[Stored data entries]
##########
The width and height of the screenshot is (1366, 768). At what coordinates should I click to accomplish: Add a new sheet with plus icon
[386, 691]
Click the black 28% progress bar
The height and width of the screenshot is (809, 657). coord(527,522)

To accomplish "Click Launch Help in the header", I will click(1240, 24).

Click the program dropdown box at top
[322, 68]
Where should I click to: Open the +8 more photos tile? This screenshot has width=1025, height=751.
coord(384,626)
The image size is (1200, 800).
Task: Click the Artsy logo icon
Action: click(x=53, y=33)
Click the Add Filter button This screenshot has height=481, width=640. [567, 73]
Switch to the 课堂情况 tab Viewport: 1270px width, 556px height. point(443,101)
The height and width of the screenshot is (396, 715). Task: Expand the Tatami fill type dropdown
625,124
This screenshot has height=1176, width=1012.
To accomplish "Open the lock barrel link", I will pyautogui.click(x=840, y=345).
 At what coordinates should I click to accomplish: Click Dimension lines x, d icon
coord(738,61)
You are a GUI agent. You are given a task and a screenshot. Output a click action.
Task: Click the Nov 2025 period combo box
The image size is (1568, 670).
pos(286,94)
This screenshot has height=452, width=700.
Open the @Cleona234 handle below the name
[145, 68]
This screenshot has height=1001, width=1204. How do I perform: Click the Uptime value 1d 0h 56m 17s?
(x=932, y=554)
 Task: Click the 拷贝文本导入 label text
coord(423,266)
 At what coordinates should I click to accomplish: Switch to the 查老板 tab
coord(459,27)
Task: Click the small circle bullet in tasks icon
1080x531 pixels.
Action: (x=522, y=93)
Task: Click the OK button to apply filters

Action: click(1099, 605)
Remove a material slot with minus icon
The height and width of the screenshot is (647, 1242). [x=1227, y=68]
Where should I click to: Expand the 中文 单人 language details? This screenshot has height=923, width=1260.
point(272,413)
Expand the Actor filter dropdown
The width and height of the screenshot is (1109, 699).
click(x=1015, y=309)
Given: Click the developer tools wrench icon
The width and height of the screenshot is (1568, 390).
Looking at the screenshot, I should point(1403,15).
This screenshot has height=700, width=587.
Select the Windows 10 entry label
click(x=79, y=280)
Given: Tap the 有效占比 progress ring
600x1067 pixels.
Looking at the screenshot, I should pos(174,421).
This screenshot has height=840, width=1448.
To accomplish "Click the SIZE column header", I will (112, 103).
##########
What you are asked to do. Wherever the string "will" occurs in the data, copy the line that holds it.

Task result.
To accomplish "Click Launch Help in the header", I will click(1240, 24).
To accomplish "Open the lock barrel link", I will pyautogui.click(x=840, y=345).
To accomplish "Click the SIZE column header", I will (112, 103).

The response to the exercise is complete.